Within my Practice as a DUI and Criminal Lawyer, I am often asked by someone facing a DUI how long it will stay on their Record, or if the can come back later and have it Expunged.
The bad news is that a DUI will stay on a person’s Record forever, and it can NEVER “come off.”
A DUI, technically called an OWI (Operating While Intoxicated) is both a Criminal and Traffic Offense. A conviction for a DUI goes on both a person’s Driving Record, and their Criminal Record.
Beyond that, a DUI falls under a whole different set of Laws related to a Court’s obligation to report certain, specified Offenses to the Secretary of State. Part of those Laws is a provision that Criminal Traffic Offenses CANNOT be Expunged, ever. And this applies equally to any Criminal Traffic Offense, not just DUI’s.

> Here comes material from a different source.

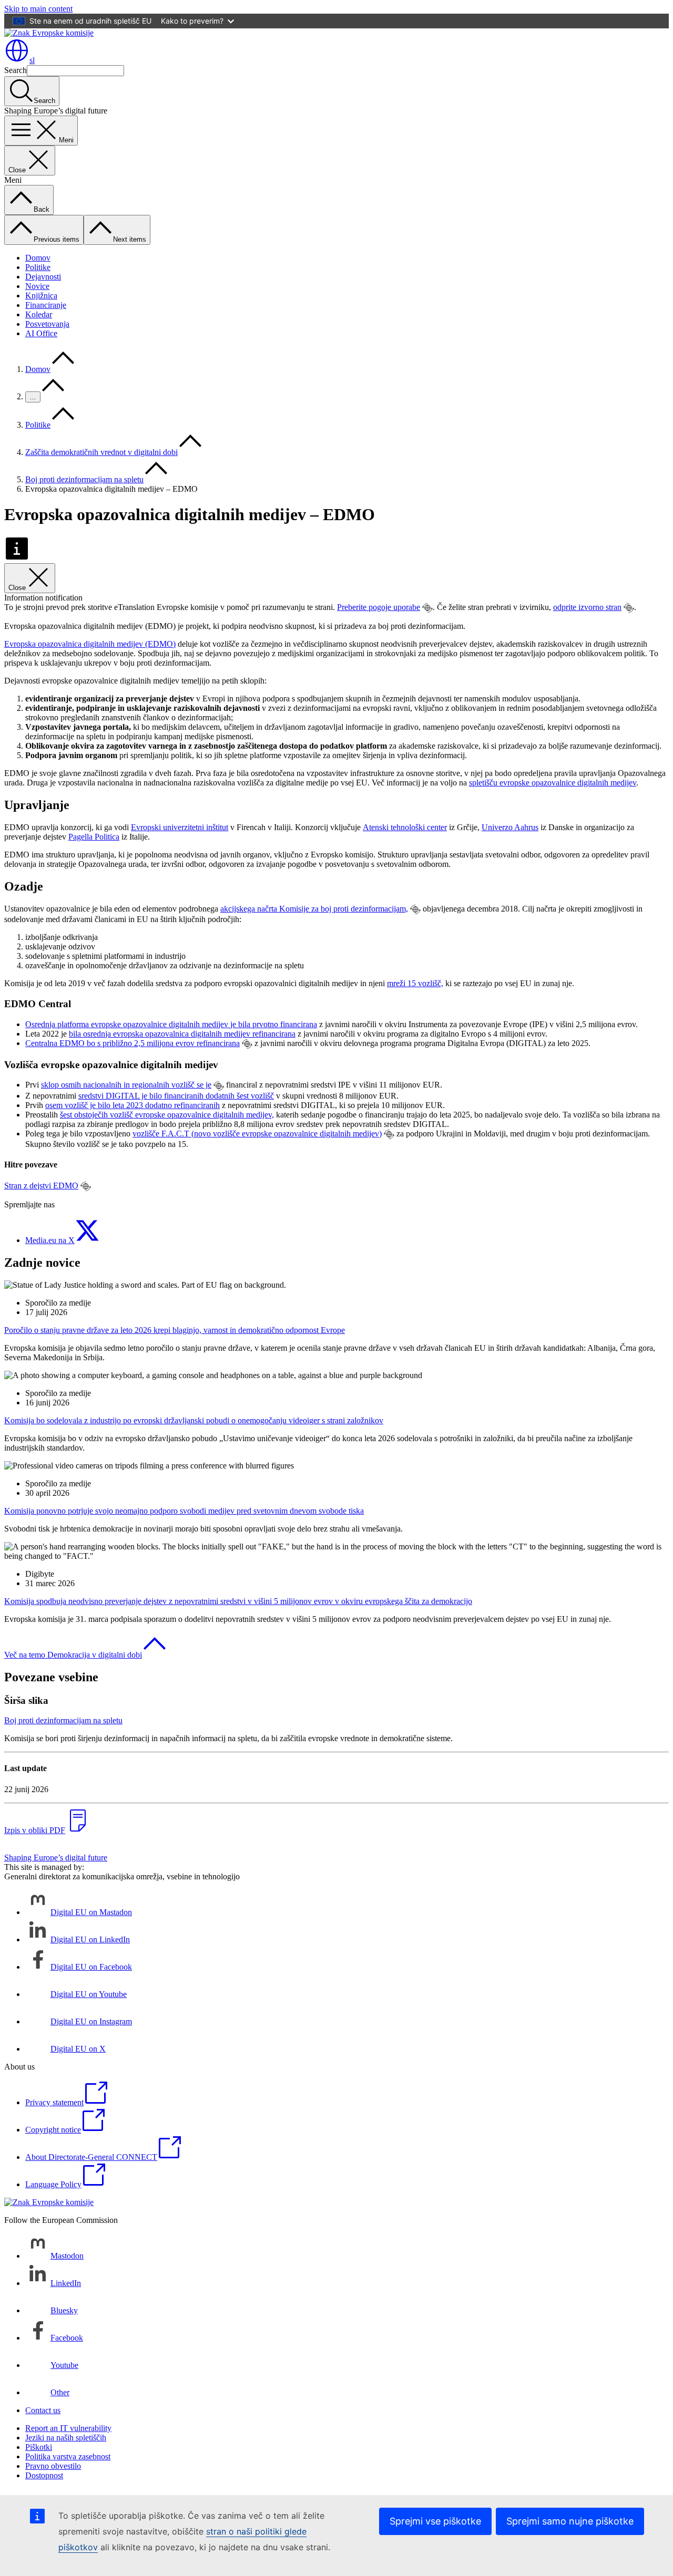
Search (15, 70)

Moreover, the Law forbids the Court from taking a DUI “under advisement,” or otherwise “deferring” it. This is often the answer I have to give someone who asks about the possibility of having the charge somehow deferred for a given period of time, and if they do everything they’re supposed to do, having the whole thing dismissed, or reduced to a non-alcohol-related Offense.
In short, it cannot be done, except in those cases where there is a critical and substantial defect in the evidence. And those situations are few and far between.

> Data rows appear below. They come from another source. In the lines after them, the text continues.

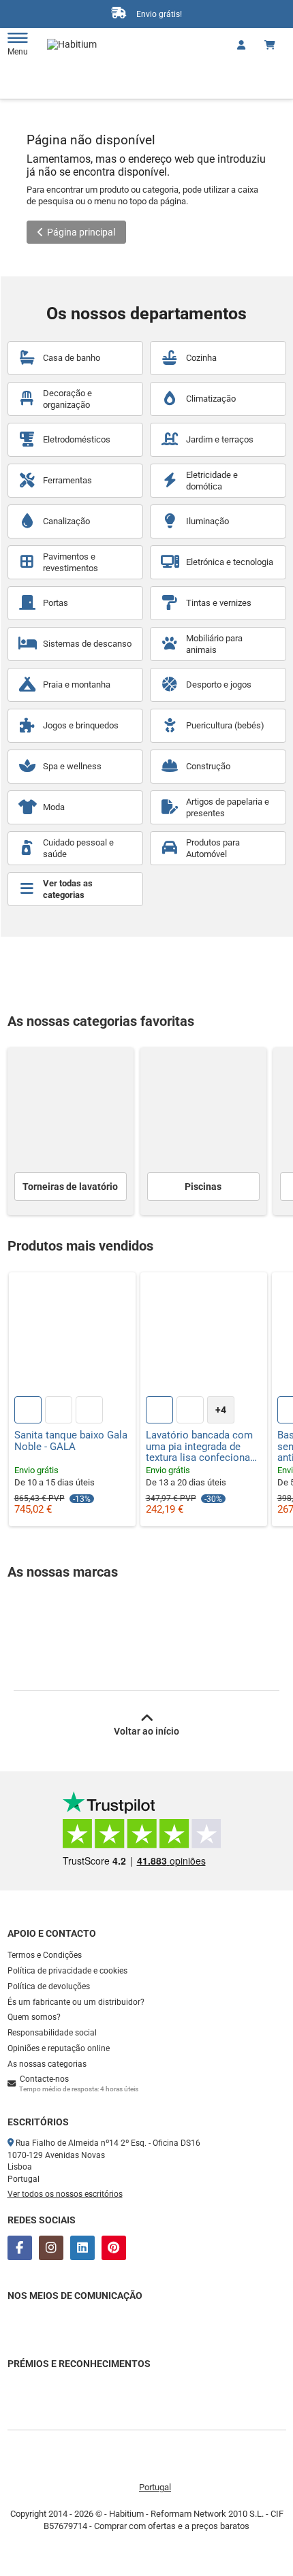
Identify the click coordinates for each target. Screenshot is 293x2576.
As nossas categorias (47, 2064)
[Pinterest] (114, 2248)
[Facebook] (19, 2248)
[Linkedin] (82, 2248)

Under Michigan Law, as revised a few years ago, any combination of 3 alcohol-related Traffic Offenses within a person’s lifetime can result in a Felony charge. This changed the old law, which held that a person need to have 3 alcohol-related Traffic Offenses within 10 years in order for that 3rd Offense to be charged as a Felony. This means a person who had a DUI 32 years ago, and then another 27 years ago, and who is now charged with an alcohol-related Traffic Offense (usually OWI) can be charged with a Felony.
The State reasons, and you really can’t disagree, that if DUI’s could be expunged, a person could avoid being charged with a 2nd or even 3d (Felony) Offense until they picked up their 3rd or 4th charge, respectively. It’s a kind of Free Pass for DUI’s that no politician is ever likely to back.
That said, I agree with those who point out that it seems rather unfair that a person can come back to Court 5 years after they’re convicted of a very serious crime, like Delivery of Heroin, or Aggravated Assault, or Home Invasion, or even a whole host of Sex Crimes, and have it taken off their Record, while a person who got caught, on one occasion in their lives, after having had a few too many drinks, and is otherwise a hard-working, tax-paying and law-abiding member of society, is left without a remedy. That doesn’t seem right.
But, as the saying goes, it is what it is. I wouldn’t hold out much hope that DUI’s will someday be “Expungable.”
If there’s any good news here, it’s that most people will survive a DUI without much, if any, damage. Except for those who hold a CDL Endorsement, a 1st Offense DUI is not the end of the world. Contrary to the way things might feel at the moment a person is facing such a charge, it will not ruin their life.
But it will not go away, either. In that sense, getting a DUI is more like being branded as opposed to tattooed. There is no way to erase it.